Approvato un’ordine del giorno in consiglio provinciale per eventuale nuovo ricorso.

Discutine nel forum

Si profila all’orizzonte una nuova
protesta di quel comitato che, anni fa, si costituì al primo rincaro
delle tariffe autostradali lungo la A24. Raimondo Sfrattoni,
consigliere provinciale di Rifondazione, a muso duro, infatti,
annuncia: «Quanto prima torneremo a bloccare l’uscita del casello
autostradale».

La stessa forma di protesta che Sfrattoni insieme ad un
nutrito gruppo di pendolari mise in atto all’uscita di Colledara. Il
risultato? Altri tre rincari che, ad oggi, hanno fatto segnare il 100
per cento di aumenti dei pedaggi lungo l’autostrada che porta alla
Capitale. Così chi prima pagava 70 centesimi da Basciano a Colledare,
oggi paga un euro e 40 centesimi: 120 euro in più all’anno per un
pendolare che lavora a Basciano o a Teramo ma vive ad Isola.

Nel
frattempo il Consiglio provinciale ha votato all’unanimità, con alcune
modifiche, l’ordine del giorno presentato proprio da Sfrattoni
sull’aumento delle tariffe autostradali, l’ultimo è scattato il 6
agosto. Il documento impegna la Provincia a inoltrare «richiesta di
accesso agli atti per un eventuale ricorso», si tratterebbe del secondo
dell’Ente, nonché ad «incontrare la dirigenza della società Strada dei
Parchi», richiesta quest’ultima sollecitata dal consigliere del Pdl
Carlo Taraschi, «al fine di concertare politiche a vantaggio delle
popolazioni locali, vessate dagli oneri dei pedaggi autostradali».

Nell’ordine del giorno si stigmatizza il comportamento della Strada dei
Parchi con riferimento all’ultimo aumento, attuato quando è ancora in
discussione al Tar del Lazio la causa sui precedenti aumenti. «Ritengo
che il problema sia sempre lo stesso – commenta l’ex onorevole dei Ds
Nicola Crisci, lo stesso che durante la propria legislatura ha fatto di
tutto per tutelare i cittadini dai rincari -. In Italia si fanno le
privatizzazioni, le convezione, si opera in regime non sottoposto a
concorrenza e poi non si rispettano le convezioni stipulate.
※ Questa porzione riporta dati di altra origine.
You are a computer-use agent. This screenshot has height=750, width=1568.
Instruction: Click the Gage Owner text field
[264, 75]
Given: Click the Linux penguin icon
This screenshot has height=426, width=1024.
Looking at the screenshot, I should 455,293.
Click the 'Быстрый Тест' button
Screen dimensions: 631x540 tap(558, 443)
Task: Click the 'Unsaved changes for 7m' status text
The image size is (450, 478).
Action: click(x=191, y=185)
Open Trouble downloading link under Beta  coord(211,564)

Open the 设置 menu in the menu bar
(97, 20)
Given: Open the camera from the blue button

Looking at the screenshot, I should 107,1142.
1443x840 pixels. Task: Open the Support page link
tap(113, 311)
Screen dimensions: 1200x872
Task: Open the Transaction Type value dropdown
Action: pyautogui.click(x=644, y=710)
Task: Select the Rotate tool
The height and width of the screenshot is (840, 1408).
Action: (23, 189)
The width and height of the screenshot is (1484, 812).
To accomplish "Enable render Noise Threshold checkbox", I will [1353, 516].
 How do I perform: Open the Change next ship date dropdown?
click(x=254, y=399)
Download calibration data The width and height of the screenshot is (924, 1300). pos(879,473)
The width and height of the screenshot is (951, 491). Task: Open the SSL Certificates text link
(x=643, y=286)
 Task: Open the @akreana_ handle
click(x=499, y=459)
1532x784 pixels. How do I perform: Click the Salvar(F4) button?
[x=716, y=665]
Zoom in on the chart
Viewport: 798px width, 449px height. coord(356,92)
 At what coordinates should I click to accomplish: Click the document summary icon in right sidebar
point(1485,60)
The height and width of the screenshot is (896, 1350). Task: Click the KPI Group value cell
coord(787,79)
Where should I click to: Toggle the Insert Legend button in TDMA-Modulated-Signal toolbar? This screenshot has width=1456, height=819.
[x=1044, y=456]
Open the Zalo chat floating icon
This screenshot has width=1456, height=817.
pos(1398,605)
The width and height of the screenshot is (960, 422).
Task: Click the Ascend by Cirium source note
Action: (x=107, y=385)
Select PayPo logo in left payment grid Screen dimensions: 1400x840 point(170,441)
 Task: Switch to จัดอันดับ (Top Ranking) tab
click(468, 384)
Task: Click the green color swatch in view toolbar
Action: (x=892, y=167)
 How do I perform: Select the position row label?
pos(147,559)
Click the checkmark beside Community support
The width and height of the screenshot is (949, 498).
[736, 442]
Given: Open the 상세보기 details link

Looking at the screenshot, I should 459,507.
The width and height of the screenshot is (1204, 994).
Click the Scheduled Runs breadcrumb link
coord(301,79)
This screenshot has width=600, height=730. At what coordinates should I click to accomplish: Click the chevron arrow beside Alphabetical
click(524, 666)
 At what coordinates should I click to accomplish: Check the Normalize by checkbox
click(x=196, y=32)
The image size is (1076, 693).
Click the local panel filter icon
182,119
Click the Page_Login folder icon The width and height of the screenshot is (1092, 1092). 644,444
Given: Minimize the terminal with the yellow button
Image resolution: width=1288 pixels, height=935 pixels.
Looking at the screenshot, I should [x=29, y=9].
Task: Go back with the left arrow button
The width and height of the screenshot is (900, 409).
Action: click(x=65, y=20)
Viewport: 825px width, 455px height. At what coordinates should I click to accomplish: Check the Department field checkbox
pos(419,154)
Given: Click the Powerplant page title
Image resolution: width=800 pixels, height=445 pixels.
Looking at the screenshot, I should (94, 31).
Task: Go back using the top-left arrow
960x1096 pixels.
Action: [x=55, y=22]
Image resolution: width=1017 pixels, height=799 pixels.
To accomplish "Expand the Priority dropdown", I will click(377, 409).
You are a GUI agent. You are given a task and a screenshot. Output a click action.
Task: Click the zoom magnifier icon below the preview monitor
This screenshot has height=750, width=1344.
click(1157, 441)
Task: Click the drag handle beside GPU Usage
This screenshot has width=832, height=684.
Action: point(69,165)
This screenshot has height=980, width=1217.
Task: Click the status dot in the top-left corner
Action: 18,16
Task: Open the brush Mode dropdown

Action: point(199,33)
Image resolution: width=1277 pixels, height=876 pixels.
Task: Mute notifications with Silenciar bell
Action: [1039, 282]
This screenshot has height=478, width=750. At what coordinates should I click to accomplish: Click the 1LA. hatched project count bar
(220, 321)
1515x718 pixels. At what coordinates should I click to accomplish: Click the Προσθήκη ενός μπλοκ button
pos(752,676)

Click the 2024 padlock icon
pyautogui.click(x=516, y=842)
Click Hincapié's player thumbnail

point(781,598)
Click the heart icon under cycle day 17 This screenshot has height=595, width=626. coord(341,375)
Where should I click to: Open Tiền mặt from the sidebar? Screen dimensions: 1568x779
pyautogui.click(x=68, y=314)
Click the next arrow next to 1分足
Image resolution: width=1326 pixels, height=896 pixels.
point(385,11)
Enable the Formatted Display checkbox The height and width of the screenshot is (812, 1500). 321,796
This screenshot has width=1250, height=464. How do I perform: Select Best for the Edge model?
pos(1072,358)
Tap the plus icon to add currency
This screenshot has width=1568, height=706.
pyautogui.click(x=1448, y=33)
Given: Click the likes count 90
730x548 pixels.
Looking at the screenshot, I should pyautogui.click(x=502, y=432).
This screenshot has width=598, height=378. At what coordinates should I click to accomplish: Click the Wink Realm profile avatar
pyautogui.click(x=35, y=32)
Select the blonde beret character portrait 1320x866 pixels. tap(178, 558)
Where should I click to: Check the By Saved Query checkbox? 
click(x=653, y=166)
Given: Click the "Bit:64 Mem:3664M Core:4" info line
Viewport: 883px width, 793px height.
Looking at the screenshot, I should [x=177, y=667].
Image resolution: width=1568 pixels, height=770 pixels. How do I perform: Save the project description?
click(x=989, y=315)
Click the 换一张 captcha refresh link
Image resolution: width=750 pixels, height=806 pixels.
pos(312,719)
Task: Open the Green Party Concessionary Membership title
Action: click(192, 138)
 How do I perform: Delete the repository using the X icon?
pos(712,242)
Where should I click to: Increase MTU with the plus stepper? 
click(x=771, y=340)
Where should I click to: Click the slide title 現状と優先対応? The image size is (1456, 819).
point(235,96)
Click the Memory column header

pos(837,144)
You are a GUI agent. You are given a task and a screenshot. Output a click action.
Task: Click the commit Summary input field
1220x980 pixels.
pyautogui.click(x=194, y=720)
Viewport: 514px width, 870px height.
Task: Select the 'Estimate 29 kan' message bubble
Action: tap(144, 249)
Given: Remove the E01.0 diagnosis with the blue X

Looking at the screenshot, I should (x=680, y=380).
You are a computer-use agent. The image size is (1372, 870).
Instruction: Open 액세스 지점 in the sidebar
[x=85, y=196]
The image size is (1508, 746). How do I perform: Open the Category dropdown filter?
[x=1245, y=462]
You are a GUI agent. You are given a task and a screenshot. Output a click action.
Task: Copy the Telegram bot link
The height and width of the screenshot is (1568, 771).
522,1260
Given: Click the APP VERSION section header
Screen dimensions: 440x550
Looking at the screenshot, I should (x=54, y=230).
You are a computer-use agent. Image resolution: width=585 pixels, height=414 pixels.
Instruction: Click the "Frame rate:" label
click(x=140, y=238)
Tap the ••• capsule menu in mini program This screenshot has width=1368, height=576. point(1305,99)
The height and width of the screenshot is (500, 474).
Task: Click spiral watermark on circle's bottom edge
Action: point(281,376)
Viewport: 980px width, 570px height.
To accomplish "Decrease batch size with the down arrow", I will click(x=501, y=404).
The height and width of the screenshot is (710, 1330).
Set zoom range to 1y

Quella
fatta con l’Anas fino a poco tempo fa non era stata rispettata dalla
Strada dei Parchi. Gli aumenti sono legittimi ma se vengono corrisposti
gli obblighi. Basti pensare che da convenzione il raddoppio della Villa
Vomano-Teramo doveva essere concluso entro il 2007. Per non parlare di
tutta una serie di lavori da fare a Roma tra Lunghezza e via Palmiro
Togliatti in tempi che ormai sono andati».